* **About this exercise**
Please write out exactly the lines of the data below from the line holding "Click the Increment field showing 1" through the line holding "467x476 pixels.", and leave out the rest.

* **Input for this task**
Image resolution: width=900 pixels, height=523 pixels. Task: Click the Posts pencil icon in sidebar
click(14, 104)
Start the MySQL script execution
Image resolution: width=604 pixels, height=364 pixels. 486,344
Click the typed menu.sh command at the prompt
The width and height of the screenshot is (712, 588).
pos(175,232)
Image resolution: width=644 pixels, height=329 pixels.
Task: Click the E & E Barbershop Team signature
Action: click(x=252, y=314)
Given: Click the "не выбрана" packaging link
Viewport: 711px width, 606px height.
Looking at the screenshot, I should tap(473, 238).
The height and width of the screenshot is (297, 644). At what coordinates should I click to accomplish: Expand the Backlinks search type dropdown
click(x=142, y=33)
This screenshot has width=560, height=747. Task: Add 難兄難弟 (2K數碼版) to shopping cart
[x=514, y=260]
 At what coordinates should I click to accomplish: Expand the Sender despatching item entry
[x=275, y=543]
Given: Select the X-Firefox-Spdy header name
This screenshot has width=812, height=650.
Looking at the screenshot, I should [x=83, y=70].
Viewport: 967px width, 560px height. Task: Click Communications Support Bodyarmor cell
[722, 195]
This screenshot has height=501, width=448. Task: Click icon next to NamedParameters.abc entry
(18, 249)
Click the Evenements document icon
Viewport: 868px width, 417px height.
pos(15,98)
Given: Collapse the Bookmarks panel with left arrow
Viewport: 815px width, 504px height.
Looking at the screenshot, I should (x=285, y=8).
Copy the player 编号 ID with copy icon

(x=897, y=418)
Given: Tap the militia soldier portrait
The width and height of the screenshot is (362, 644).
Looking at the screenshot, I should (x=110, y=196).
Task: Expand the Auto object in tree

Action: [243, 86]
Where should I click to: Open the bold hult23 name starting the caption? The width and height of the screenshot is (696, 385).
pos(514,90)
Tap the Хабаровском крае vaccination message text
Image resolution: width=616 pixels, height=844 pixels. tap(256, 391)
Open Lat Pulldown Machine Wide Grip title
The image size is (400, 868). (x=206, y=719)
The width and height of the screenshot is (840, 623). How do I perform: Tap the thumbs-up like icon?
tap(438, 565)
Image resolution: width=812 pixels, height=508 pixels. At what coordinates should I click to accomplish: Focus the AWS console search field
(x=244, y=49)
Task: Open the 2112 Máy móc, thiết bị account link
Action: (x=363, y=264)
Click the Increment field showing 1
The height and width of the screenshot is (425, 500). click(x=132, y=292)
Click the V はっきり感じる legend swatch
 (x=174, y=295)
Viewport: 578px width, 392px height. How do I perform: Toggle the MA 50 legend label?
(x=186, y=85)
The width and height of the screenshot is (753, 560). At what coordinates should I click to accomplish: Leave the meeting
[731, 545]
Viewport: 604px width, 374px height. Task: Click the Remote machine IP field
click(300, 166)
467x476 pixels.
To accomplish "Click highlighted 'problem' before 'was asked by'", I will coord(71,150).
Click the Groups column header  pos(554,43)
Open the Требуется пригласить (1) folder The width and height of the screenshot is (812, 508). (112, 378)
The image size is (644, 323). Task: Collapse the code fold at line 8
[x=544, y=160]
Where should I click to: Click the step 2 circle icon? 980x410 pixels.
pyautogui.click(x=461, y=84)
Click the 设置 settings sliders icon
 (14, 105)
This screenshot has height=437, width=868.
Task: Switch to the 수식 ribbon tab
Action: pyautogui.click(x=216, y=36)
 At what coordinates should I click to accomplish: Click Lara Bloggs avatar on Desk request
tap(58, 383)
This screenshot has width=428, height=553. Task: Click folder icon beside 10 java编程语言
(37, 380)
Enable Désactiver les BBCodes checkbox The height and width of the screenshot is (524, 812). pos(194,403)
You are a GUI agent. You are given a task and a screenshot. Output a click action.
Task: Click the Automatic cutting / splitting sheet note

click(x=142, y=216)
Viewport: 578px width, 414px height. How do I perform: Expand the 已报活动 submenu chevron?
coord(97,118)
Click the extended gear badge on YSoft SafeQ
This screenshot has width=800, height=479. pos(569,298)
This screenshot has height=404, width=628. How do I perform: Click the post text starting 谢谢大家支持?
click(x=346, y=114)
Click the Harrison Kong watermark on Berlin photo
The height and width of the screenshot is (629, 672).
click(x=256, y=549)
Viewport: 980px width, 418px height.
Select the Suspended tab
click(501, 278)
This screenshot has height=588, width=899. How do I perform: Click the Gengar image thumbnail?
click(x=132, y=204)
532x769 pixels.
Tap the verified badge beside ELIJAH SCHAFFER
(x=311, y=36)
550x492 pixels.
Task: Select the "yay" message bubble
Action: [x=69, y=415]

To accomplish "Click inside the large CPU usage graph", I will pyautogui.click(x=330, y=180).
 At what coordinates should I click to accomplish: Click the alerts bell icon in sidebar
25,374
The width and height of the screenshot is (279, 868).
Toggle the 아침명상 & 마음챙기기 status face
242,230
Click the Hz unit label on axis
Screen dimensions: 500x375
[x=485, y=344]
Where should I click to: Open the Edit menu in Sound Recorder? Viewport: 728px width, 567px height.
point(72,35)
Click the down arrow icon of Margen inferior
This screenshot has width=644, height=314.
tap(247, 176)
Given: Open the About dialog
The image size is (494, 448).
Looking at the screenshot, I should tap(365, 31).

* **Written solution**
Click the Increment field showing 1
The height and width of the screenshot is (425, 500). click(x=132, y=292)
Click the V はっきり感じる legend swatch
 (x=174, y=295)
Viewport: 578px width, 392px height. How do I perform: Toggle the MA 50 legend label?
(x=186, y=85)
The width and height of the screenshot is (753, 560). At what coordinates should I click to accomplish: Leave the meeting
[731, 545]
Viewport: 604px width, 374px height. Task: Click the Remote machine IP field
click(300, 166)
467x476 pixels.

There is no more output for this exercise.